TASK: Count the lines in the entries that contain "computer". Say the number and nothing more.

- Opening Delimiter -

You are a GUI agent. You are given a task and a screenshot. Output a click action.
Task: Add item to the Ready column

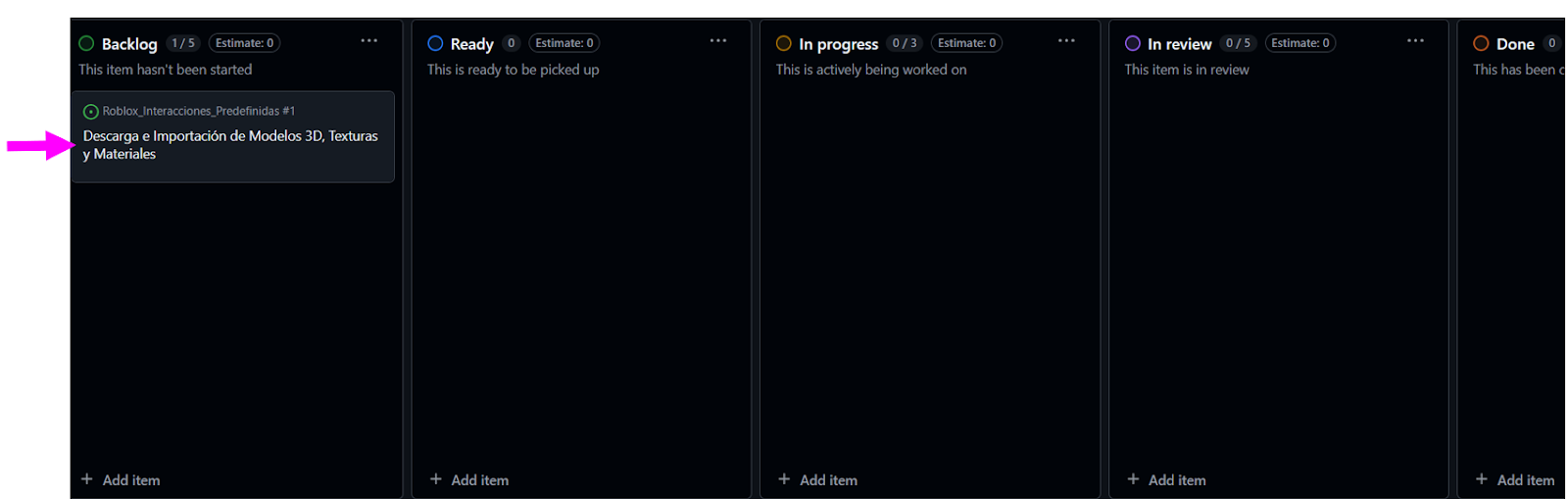click(x=469, y=479)
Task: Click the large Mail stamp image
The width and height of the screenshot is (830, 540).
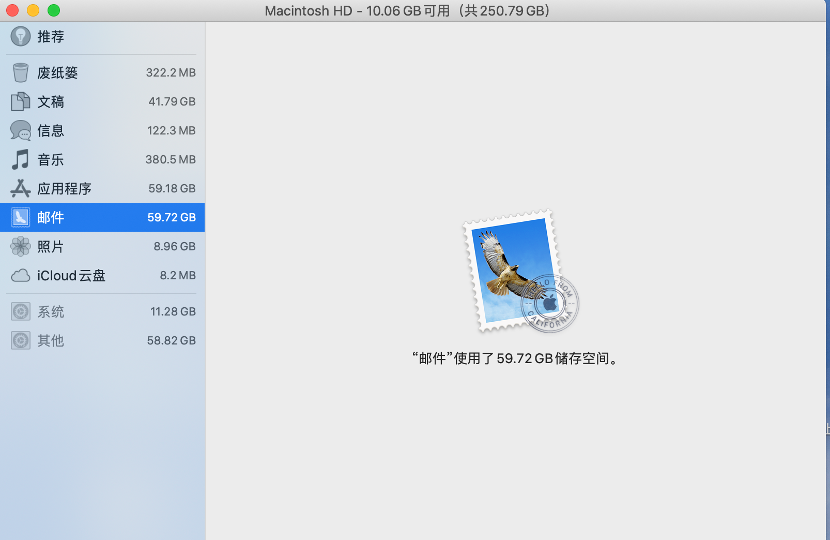Action: tap(518, 272)
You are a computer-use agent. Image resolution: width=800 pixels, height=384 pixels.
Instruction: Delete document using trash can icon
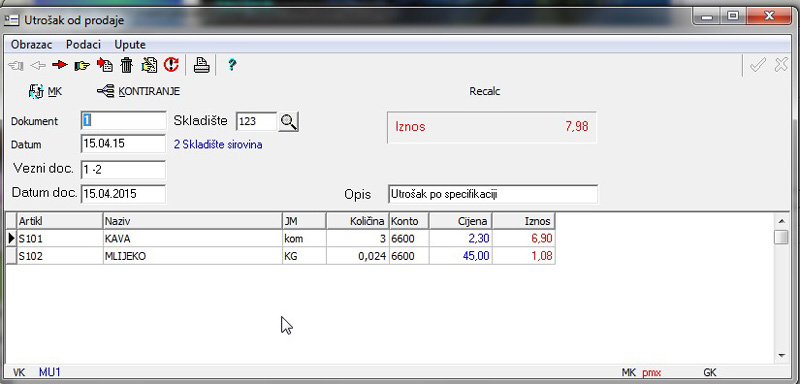click(x=127, y=65)
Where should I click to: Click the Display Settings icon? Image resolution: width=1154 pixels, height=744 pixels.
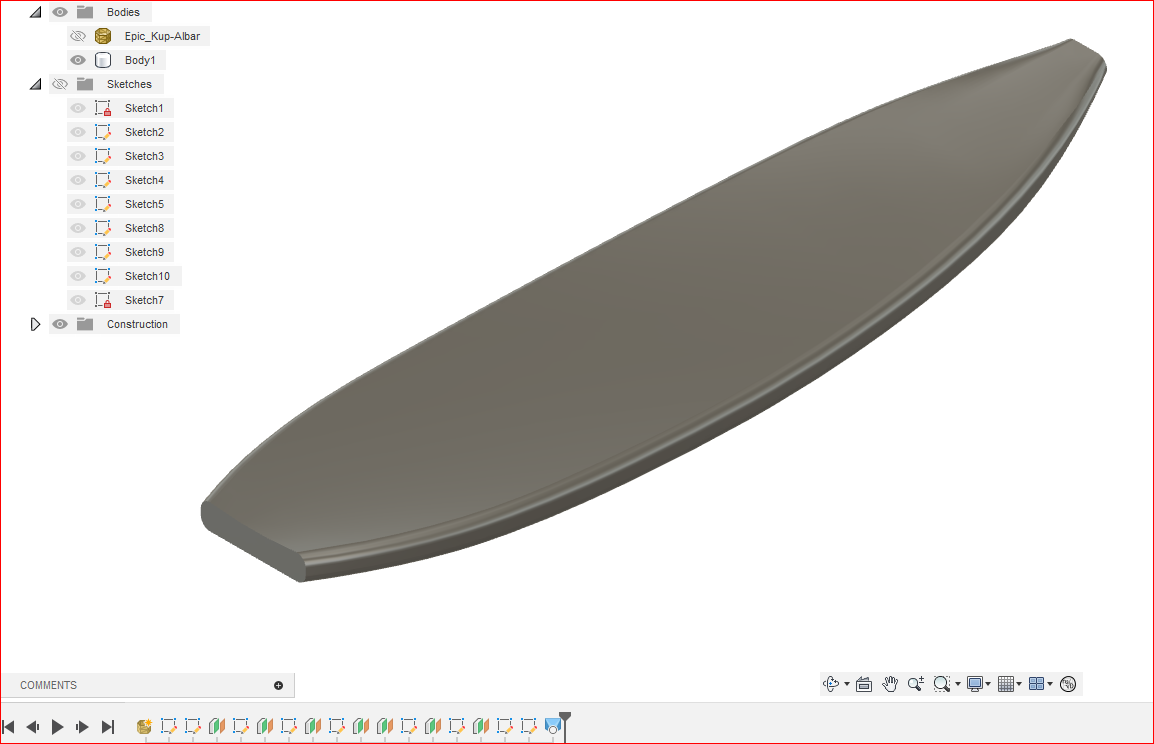(975, 683)
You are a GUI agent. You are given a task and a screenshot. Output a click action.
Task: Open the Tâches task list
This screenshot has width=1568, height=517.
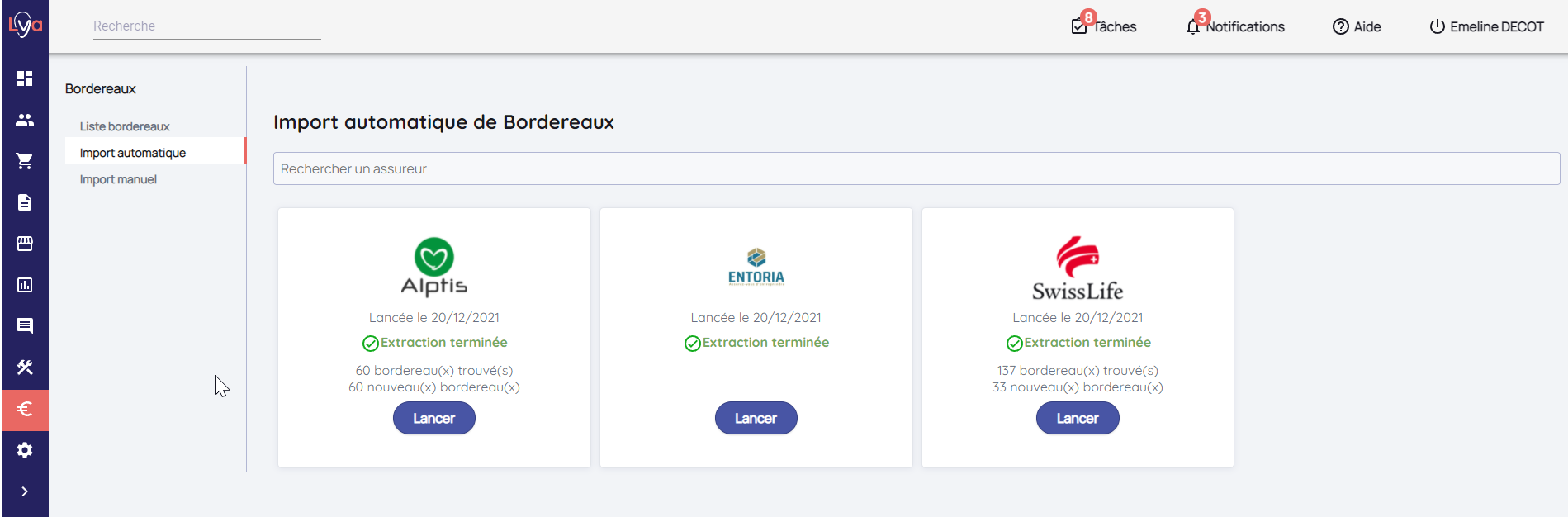(1104, 26)
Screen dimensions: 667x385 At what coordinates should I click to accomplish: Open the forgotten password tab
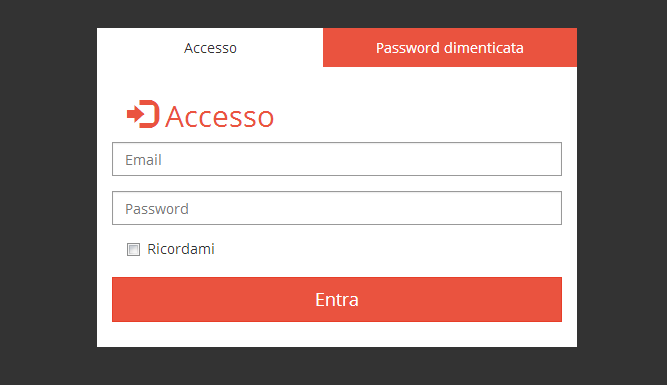pyautogui.click(x=450, y=48)
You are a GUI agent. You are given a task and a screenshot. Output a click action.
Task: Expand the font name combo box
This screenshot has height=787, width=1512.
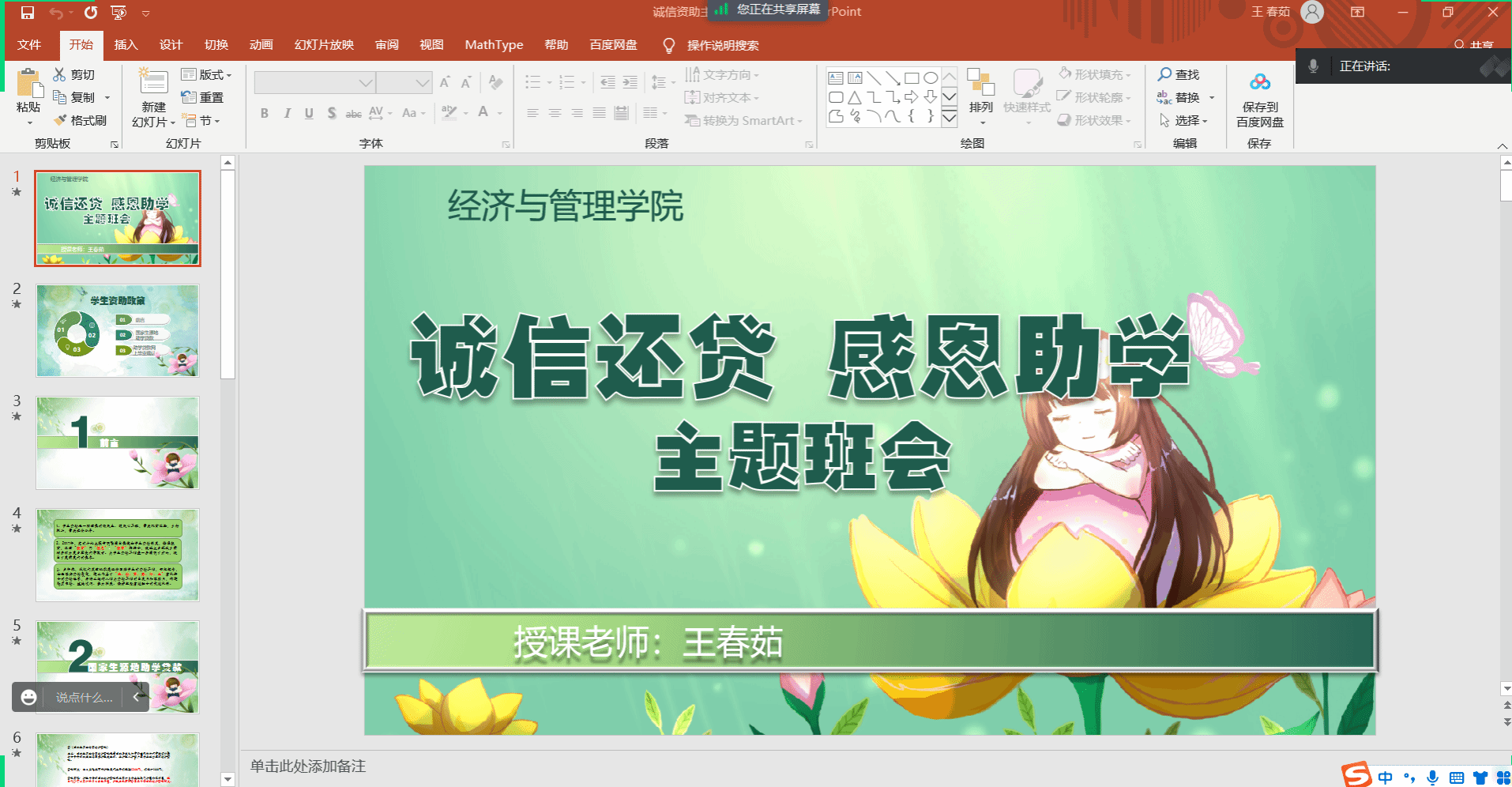tap(365, 82)
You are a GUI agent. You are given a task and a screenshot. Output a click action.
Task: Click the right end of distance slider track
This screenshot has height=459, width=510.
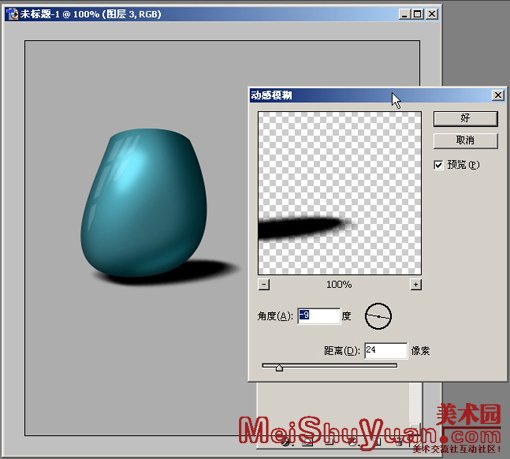[x=395, y=365]
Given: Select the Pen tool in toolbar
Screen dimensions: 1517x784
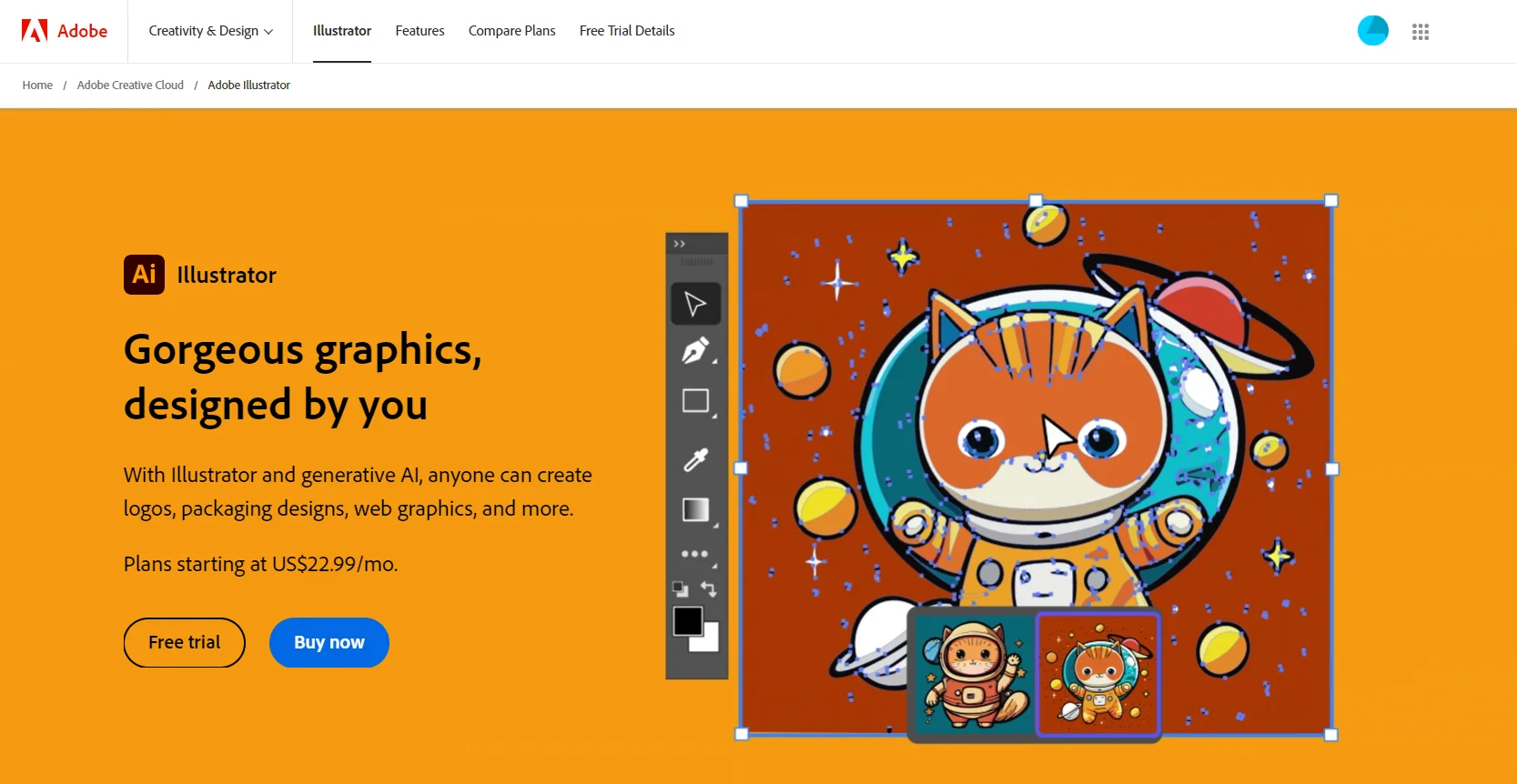Looking at the screenshot, I should [695, 351].
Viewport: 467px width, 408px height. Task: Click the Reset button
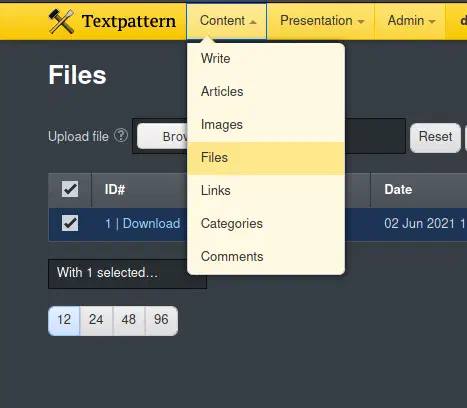[435, 137]
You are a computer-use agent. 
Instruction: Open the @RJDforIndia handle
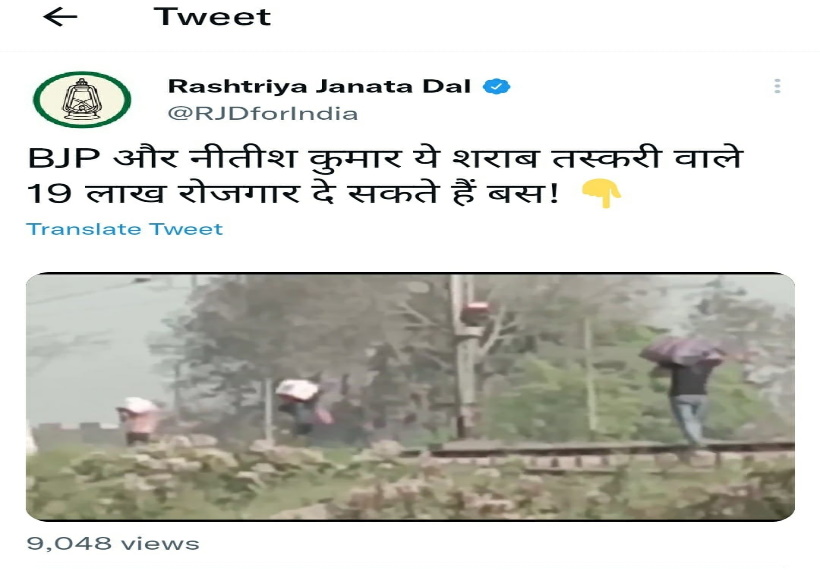263,113
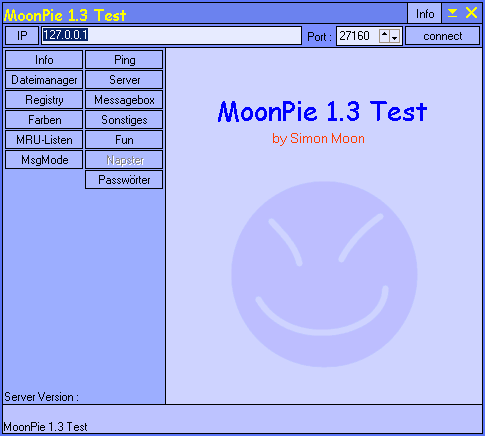Increase port with the up arrow

tap(384, 34)
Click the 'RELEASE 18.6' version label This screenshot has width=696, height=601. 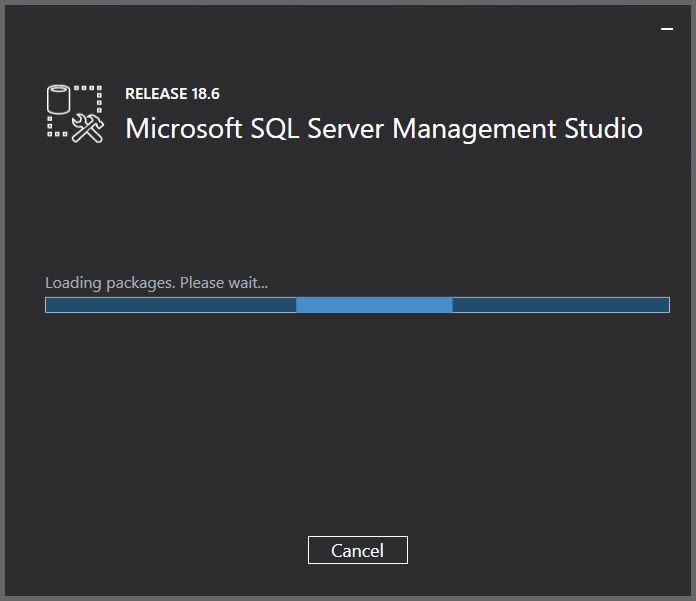(x=172, y=94)
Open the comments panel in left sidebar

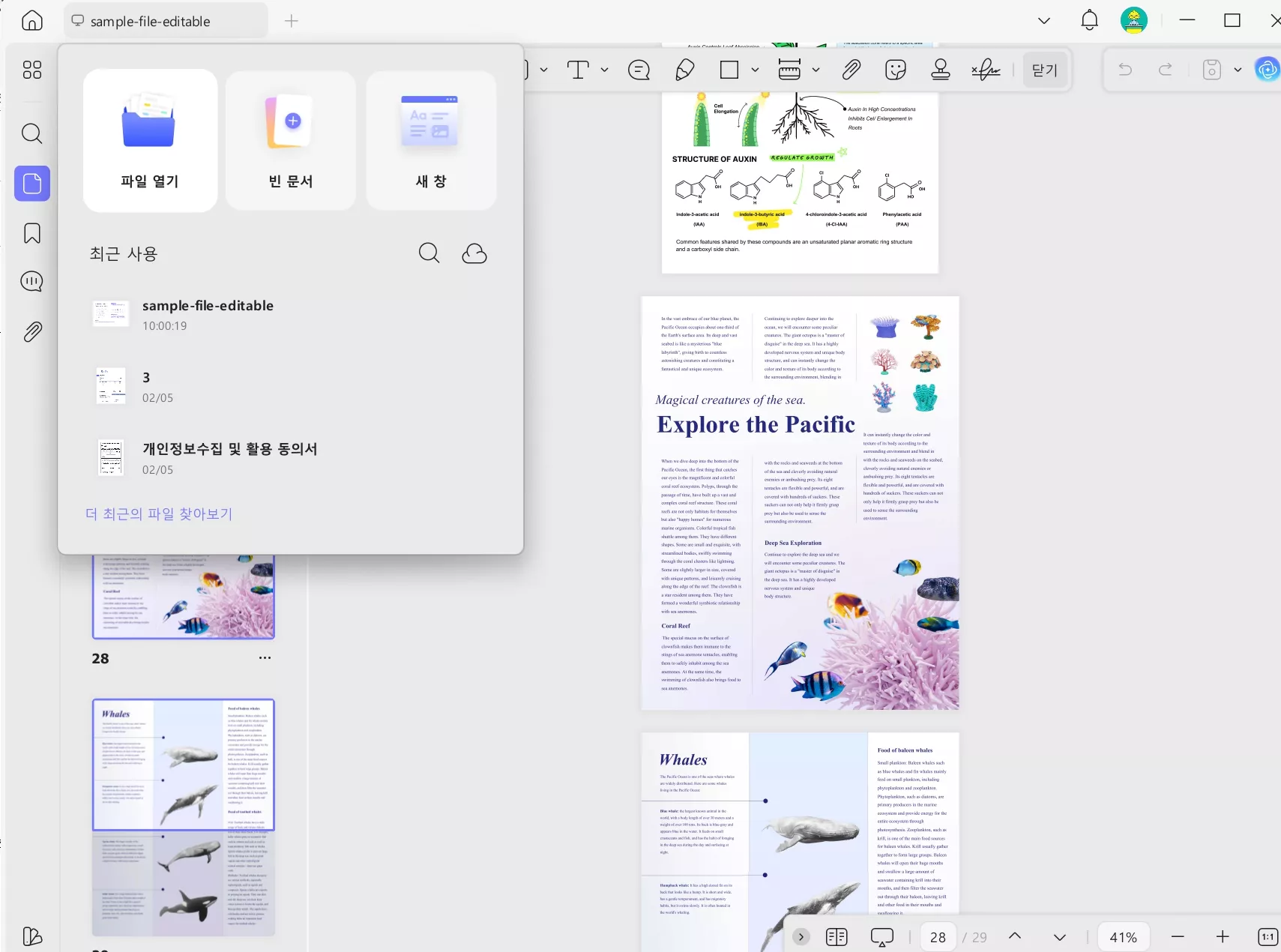(32, 282)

- Closing Delimiter -

ANSWER BOX: 2